A silicon gap

India's defence modernisation hinges on an ecosystem of military-grade semiconductors

14 min read
Updated On: Apr 10 2026 | 6:25 AM IST
Some materials and modules of the gallium nitride chips (Photo: AGNIT Semiconductors)

Some materials and modules of the gallium nitride chips (Photo: AGNIT Semiconductors)

It’s not oil and gas supplies alone that have been hit by the war in West Asia. The upheaval in the Strait of Hormuz, a narrow stretch of waterway between Iran and Oman, is also disrupting the global semiconductor supply chain, causing market shocks in major chip hubs such as South Korea and Taiwan.
 
This in turn has sparked a massive security headache.
 
Chips are essential to a country’s national security — a basic component of nearly all modern military technology, such as advanced weapons systems, artificial intelligence (AI), and critical infrastructure.
 
But volatility around the Strait of Hormuz has choked off supplies of helium, which is essential for making semiconductors. Some 30 per cent of global helium exports comes from Qatar, making it the second-largest producer after the United States (US). Nearly all of Qatar’s helium exports must pass through the Strait of Hormuz, which has been choked off because of the current tensions.
 
India’s dependence on imported semiconductors and electrical parts stands at a staggering 90 to 95 per cent, with major components imported from China, Taiwan, South Korea, Singapore and the US. This makes self-sufficiency in semiconductors all the more important to India’s defence modernisation and strategic sovereignty.
 
In addition to imported semiconductor components, India also depends on imported raw material, specialised gases and chemicals.
 
“Semiconductors in defence need to be part of systemic thinking in defence acquisitions, not just treated as a critical subcomponent,” said Rahul Rawat, research assistant at the Observer Research Foundation.
 
“They should be factored into ‘womb-to-tomb’ calculations. This will help plan procurements, upgrades, and integration, addressing technological limitations in legacy systems.”

▶ Supplied information:

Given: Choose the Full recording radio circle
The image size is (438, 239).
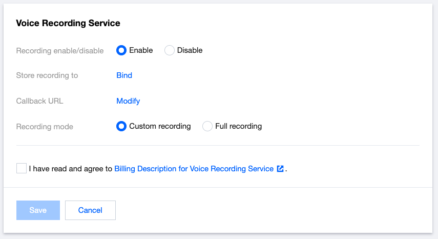Looking at the screenshot, I should tap(207, 126).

▶ To-do list:
a) Decide whether each statement agrees with the article on India's semiconductor gap, answering yes or no and quoting the words from the article that settle it: (i) Qatar is the world's largest producer of helium. (ii) India depends on imports for 90 to 95 percent of its semiconductors and electrical parts. (iii) The Strait of Hormuz lies between Iran and Oman.
b) According to the article on India's semiconductor gap, what share of global helium exports comes from Qatar?

▶ In response:
a)
(i) No: "making it the second-largest producer after the United States (US)"
(ii) Yes: "India’s dependence on imported semiconductors and electrical parts stands at a staggering 90 to 95 per cent"
(iii) Yes: "a narrow stretch of waterway between Iran and Oman"

b) Some 30 percent.